Processes of two very different kinds are responsible for cloud formation and precipitation development. The first ones are relatively large-scale processes, all involving air motions, under the term cloud dynamics. Cloud microphysics, the second kinds of cloud processes, are on a smaller scale which is comparable in size of the dimensions of individual cloud droplet and rain particle. The purposes of this part of cloud physics is to explain the environment by which an individual aerosol particle can be activated as a cloud condensation nuclei, and develop to visible size as a cloud droplet.

To achieve these purposes, we develop a two-moment bin-solved cloud physics model: Aerosol-Cloud-Precipitation Interaction Model (ACPIM). In order to simulate cloud droplets formation and a cloud parcel rising through an atmosphere in hydrostatic balance, the model supports a prognostic treatment of aerosol with a lognormal size distribution and solves a set of 4 coupled ordinary differential equations for the water vapor mass mixing ration, total pressure, temperature and height.

03/06/2016 Ana Rojo Echeburua Moving frames and Finite Difference Noether Conservation Laws Moving frames have a wide range of applications, from classical equivalence problems in differential geometry to more modern applications such as computer vision. In this talk I will define the concept of moving frame in both continuous and discrete case and introduce the finite difference calculus of variations. I will show how to calculate the difference Euler Lagrange equations directly in terms of the invariants using discrete moving frames. Some results on the difference conservation laws that arise via the difference Noether Theorem will be given.
10/06/2016 Dr Alfredo Deaño 1+2+3+4+5+6+… = -1/12 and other divergent tales This talk will be a brief and informal excursion on the topic of divergent series, and how to sum them in a certain sense. One possible approach to this particular example leads to analytic continuation in the complex plane and the Riemann zeta function. Other examples involving special functions will be considered, time permitting.
17/06/2016 William Grummitt Difficulties in the Quantisation of Skyrmions

I’ll talk about the Skyrme Model and about its key features and how we visualise the solutions (which we call Skyrmions). We will see that it is possible to identify these solutions with atomic nuclei. I will then discuss how we can try to quantise what is originally a classical model, which is necessary to relate the model to nuclear physics. We will see that there are some big problems in using standard quantisation techniques and look at some alternative ideas.

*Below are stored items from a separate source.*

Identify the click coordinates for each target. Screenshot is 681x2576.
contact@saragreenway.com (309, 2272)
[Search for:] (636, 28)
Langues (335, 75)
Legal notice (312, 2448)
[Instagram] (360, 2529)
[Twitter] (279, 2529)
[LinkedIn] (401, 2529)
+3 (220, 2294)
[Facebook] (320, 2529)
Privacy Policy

24/06/2016 Jocelyne Ishak Stable model categories

A model category is a category C with three distinguished classes of maps verifying certain axioms. One can construct the homotopy category Ho(C) associated to a model category C by taking the homotopy classes of morphisms in C.

Then we can construct an adjoint pair of suspension and loop functors on Ho(C). The category C is called stable if this previous adjunction is an equivalence of homotopy categories.

In this talk, I will give the definition of a model category, and explain how we pass to the associated homotopy category. Moreover, I will also explain what a stable model category is, and give some examples of non-stable and stable model categories.